*EXERCISE OBJECTIVE*:
Using the text on urinary metabolites and diabetic nephropathy below, answer each question briefly.
(a) How many individuals with type 1 diabetes provided 24-h urine samples?
(b) How many years back does the first study linking plasma branched-chain amino acids with obesity and insulin resistance date?
(c) Which two serum amino acids were lower in individuals with type 2 diabetes who progressed to ESKD?

*PAGE EXTRACT*:
——

In this study, we employed a high-throughput NMR platform to analyse 51 metabolite-to-creatinine ratios from 24-h urine samples of 2670 individuals with type 1 diabetes and found that ten ratios were associated with progression of diabetic nephropathy after adjusting for baseline albuminuria category and CKD stage. Importantly, there were differences between the urinary profile for overall progression and progression from normo- and macroalbuminuria suggesting 2-hydroxyisobutyrate as a potential marker for progression from normoalbuminuria (i.e. new-onset diabetic nephropathy) and branched-chain amino acids as markers for overall progression and progression from macroalbuminuria to ESKD.
Several metabolites point towards a link between insulin resistance and progression of diabetic nephropathy. Urinary amino acid and in particular branched-chain amino acids were associated with overall progression as well as progression from macroalbuminuria to ESKD. These novel findings are noteworthy in the context of the many studies on plasma concentrations of branched-chain amino acids in the field of type 2 diabetes. The first study to show associations between plasma levels of branched-chain amino acids with obesity and insulin resistance dates back 50 years . These amino acids also represent the most consistent biomarkers identified by blood metabolomics to be predictive of future type 2 diabetes risk . In physiological studies and human genetics, there is even evidence that links higher levels of insulin resistance causally to higher concentrations of circulating branched-chain amino acids . Furthermore, insulin resistance has been observed in individuals with type 1 diabetes and linked to the increasing prevalence of obesity in type 1 diabetes , and also in our cohort, progressors were more likely to be obese at baseline. Importantly, it has been shown in type 1 diabetes that insulin resistance precedes microalbuminuria . A previous, small study of 200 individuals from FinnDiane  found that serum metabolites that have been associated with new-onset albuminuria have also been associated with insulin resistance. Urine concentrations of branch-chain amino acids may depend on protein intake. We do not have data on diet, but secretion for most amino acids is not strongly influenced by protein intake in healthy individuals . However, high protein intake in prevalent CKD may further kidney function decline . Reduced tubular reabsorption may play an important role. A recent review  reported that the expression of amino acid transporter Slc6a19, which has a higher affinity to neutral amino acids than branched-chain amino acids, was increased in animal models of diabetes. In line with reduced reabsorption, a study on type 2 diabetes found that individuals who progressed to ESKD had lower serum concentrations of leucine and valine .

——

*EXTRACTED ENTRIES*:
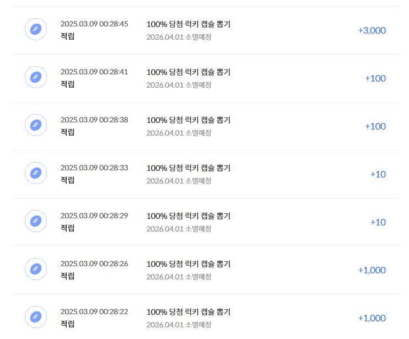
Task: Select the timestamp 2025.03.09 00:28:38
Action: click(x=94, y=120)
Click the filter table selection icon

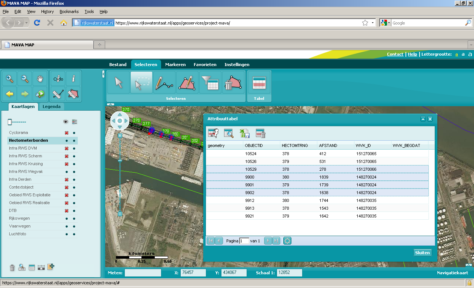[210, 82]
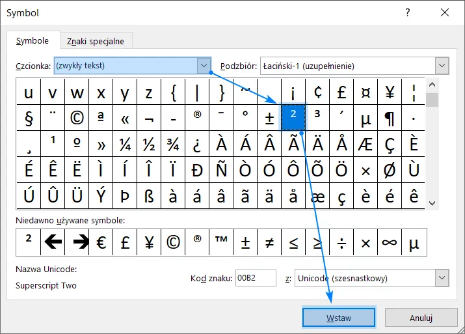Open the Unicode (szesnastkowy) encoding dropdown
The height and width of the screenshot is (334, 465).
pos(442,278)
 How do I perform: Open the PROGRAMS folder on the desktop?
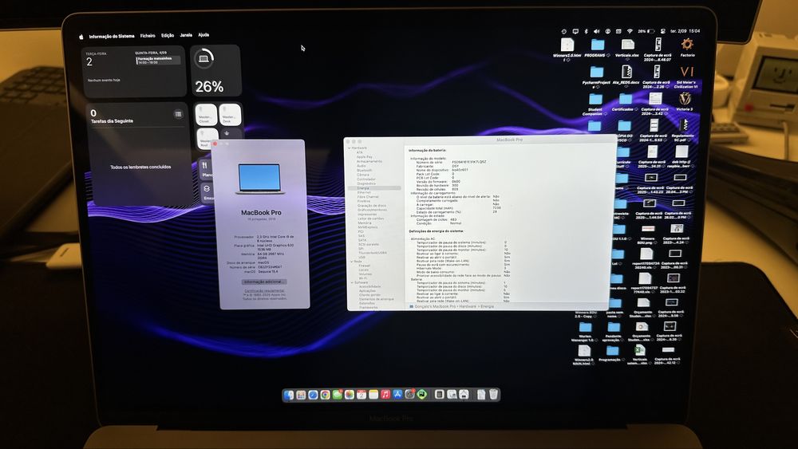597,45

——

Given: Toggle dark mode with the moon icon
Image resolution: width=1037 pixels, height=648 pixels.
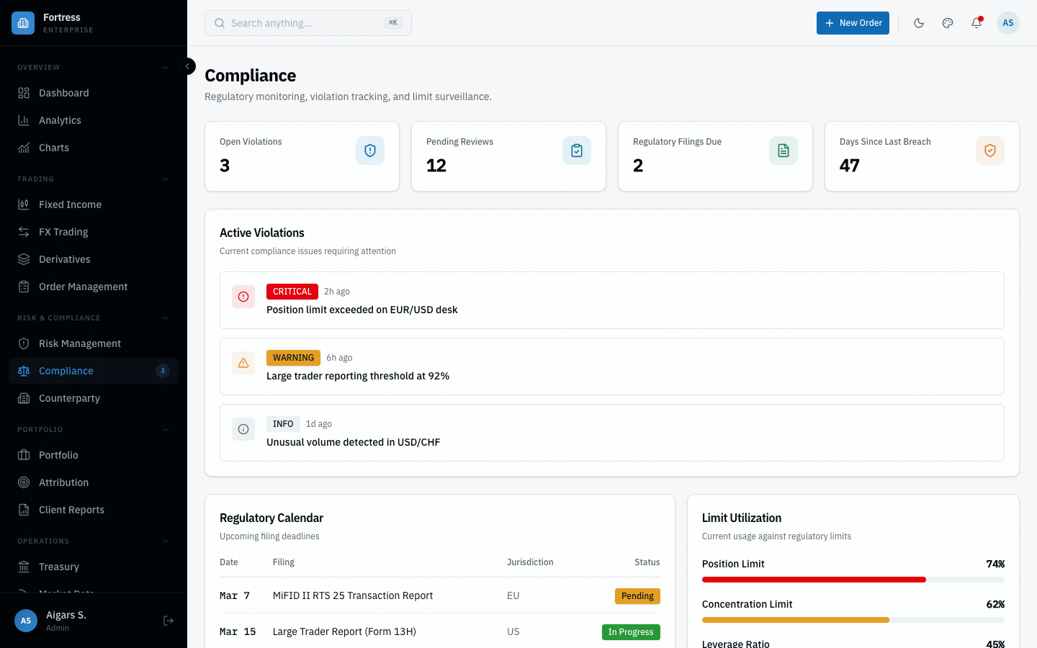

——

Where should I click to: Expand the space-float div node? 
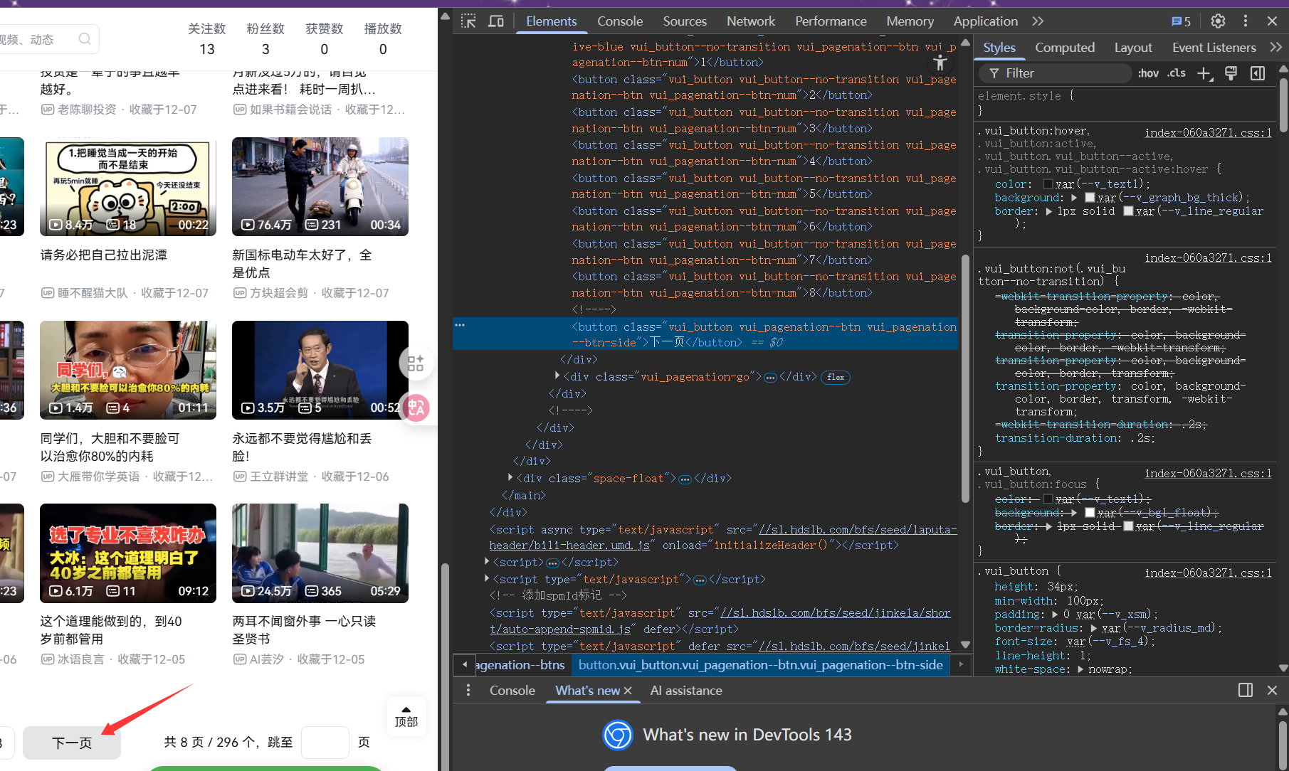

——

*WRITTEN RESPONSE*:
(a) 2670
(b) 50 years
(c) Leucine and valine